[SOLVED] Using SGD on MNIST dataset with Pytorch, loss not decreasing

Using SGD on MNIST dataset with Pytorch, loss not decreasing

I tried to use SGD on MNIST dataset with batch size of 32, but the loss does not decrease at all. I checked my model, loss function and read documentation but couldn't figure out what I've done wrong.
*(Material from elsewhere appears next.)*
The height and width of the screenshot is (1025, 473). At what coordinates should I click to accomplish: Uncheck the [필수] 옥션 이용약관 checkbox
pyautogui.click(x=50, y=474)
I defined my neural network as below

class classification(nn.Module):
def __init__(self):
    super(classification, self).__init__()
    
    # construct layers for a neural network
    self.classifier1 = nn.Sequential(
        nn.Linear(in_features=28*28, out_features=20*20),
        nn.Sigmoid(),
    ) 
    self.classifier2 = nn.Sequential(
        nn.Linear(in_features=20*20, out_features=10*10),
        nn.Sigmoid(),
    ) 
    self.classifier3 = nn.Sequential(
        nn.Linear(in_features=10*10, out_features=10),
        nn.LogSoftmax(dim=1),
    ) 
    
    
def forward(self, inputs):                 # [batchSize, 1, 28, 28]
    x = inputs.view(inputs.size(0), -1)    # [batchSize, 28*28]
    x = self.classifier1(x)                # [batchSize, 20*20]
    x = self.classifier2(x)                # [batchSize, 10*10]
    out = self.classifier3(x)              # [batchSize, 10]
    
    return out

And I defined my training process as below


classifier = classification().to("cuda")
#optimizer
optimizer = torch.optim.SGD(classifier.parameters(), lr=learning_rate_value)
#loss function
criterion = nn.NLLLoss()
batch_size=32
epoch = 30
#array to save loss history
loss_train_arr=np.zeros(epoch)

#used DataLoader to make split batch
batched_train = torch.utils.data.DataLoader(training_set, batch_size, shuffle=True)

for i in range(epoch):
    
    loss_train=0
    
    #train and compute loss, accuracy
    for img, label in batched_train:
        img=img.to(device)
        label=label.to(device)

        optimizer.zero_grad()
        predicted = classifier(img)
        
        label_predicted = torch.argmax(predicted,dim=1)
        loss = criterion(predicted, label)
        loss.backward
        optimizer.step()
        loss_train += loss.item()
        
    loss_train_arr[i]=loss_train/(len(batched_train.dataset)/batch_size)

I am using a model with LogSoftmax layer, so my loss function seems right. But the loss does not decrease at all.

Solution

If the code you posted is the exact code you use, the problem is that you don't actually call backward on the loss (missing parentheses ()).